Posté : mar. déc. 11, 2012 3:36 pm
par Sandrinoula
Maden a écrit :C'est vrai que les incestes frère-soeur ou cousin-cousine sont de moins en moins choquants parce qu'elles ne s'accompagnent pas du problème de la pédophilie d'une relation père-fille ou oncle-nièce etc...
Dans ces derniers cas, ce qui est difficile à gérer est le fait qu'on pense toujours aux pressions que l'adulte fait subir à l'enfant pour arriver à ses fins, et parce qu'il peut y avoir abus de confiance (voir le faits divers daté de la mi-novembre dans le nord de la France).
Dans le roman Middle sex de Jeffrey Eugenides, il y a une histoire d'amour très émouvante entre un frère et une sœur, avec une dose d'érotisme aussi sans que ce ne soit choquant.
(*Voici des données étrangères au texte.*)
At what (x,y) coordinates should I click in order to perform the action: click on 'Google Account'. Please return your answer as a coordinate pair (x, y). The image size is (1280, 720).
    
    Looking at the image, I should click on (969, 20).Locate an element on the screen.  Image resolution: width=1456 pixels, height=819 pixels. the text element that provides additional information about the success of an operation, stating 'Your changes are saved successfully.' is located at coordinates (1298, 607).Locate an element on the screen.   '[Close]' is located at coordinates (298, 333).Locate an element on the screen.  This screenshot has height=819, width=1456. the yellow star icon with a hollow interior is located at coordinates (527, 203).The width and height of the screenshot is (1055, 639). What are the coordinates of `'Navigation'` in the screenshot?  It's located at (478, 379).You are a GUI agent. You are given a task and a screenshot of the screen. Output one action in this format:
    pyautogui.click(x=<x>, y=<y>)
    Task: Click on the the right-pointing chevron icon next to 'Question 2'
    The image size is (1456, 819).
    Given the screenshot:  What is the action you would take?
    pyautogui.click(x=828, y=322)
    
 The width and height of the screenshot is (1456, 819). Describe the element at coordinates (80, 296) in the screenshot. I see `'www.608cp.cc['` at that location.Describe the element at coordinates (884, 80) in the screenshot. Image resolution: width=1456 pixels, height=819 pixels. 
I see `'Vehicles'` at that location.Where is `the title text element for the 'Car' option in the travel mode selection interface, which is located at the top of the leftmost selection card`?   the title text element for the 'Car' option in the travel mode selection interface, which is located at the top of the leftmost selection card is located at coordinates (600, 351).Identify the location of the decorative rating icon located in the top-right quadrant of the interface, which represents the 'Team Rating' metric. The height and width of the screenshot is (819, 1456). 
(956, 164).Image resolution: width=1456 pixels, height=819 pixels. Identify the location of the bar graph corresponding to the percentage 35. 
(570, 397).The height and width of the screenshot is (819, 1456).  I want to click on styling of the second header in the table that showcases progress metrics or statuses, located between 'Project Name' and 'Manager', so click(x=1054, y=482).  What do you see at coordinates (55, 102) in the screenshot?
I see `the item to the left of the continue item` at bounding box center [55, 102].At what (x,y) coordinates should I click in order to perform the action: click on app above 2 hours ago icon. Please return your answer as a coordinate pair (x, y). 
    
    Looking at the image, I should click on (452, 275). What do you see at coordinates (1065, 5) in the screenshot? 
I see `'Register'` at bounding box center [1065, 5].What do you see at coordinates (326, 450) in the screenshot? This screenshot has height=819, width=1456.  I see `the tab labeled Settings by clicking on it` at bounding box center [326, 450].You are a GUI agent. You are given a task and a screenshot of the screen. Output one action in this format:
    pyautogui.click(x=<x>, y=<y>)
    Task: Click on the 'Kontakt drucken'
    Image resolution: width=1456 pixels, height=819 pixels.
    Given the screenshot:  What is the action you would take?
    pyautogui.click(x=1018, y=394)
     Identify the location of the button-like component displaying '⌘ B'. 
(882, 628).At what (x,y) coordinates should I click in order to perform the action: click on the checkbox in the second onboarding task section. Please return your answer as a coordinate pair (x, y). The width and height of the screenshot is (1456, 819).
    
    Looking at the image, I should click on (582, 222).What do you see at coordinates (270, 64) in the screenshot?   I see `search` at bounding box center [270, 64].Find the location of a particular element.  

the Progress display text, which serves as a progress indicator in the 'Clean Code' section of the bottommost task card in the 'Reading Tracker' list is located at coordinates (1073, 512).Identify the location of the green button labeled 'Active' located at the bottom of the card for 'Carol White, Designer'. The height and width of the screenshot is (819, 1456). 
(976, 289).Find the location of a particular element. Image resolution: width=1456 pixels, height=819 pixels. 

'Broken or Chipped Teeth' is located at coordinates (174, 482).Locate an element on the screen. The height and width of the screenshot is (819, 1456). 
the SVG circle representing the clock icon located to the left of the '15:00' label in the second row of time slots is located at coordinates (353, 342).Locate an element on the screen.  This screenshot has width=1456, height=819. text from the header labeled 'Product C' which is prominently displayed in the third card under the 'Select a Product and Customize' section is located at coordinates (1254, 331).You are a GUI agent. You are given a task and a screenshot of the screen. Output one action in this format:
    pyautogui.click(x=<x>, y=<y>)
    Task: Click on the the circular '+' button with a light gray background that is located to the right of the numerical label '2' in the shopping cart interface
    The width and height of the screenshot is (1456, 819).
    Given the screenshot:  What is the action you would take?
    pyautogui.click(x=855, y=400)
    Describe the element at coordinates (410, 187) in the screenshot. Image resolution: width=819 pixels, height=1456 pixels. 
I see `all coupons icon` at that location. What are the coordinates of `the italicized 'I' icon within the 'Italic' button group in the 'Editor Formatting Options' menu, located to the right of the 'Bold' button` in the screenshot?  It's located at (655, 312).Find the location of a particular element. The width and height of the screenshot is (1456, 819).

Tout est dans la mesure, et la notion de consentement libre et réfléchi.
Sujet très difficile à aborder...

Re: Jusqu'où peut-on amener le lecteur ?

Posté : jeu. déc. 13, 2012 2:16 pm
par Talldwarf
Pardon de revenir à la charge mais vous êtes plusieurs à signaler qu'on peut finalement tout écrire (ou presque) à condition de "bien traiter" le sujet, de le faire "avec finesse".

J'aimerais mieux cerner cette idée : qu'est-ce qui selon vous serait un mauvais traitement ou un manque de finesse ?
Prenons, par exemple, le couple Cerséi et Jaime pour ne pas rester dans le flou (un bon nombre d'entre nous doit connaître), si vous le voulez bien.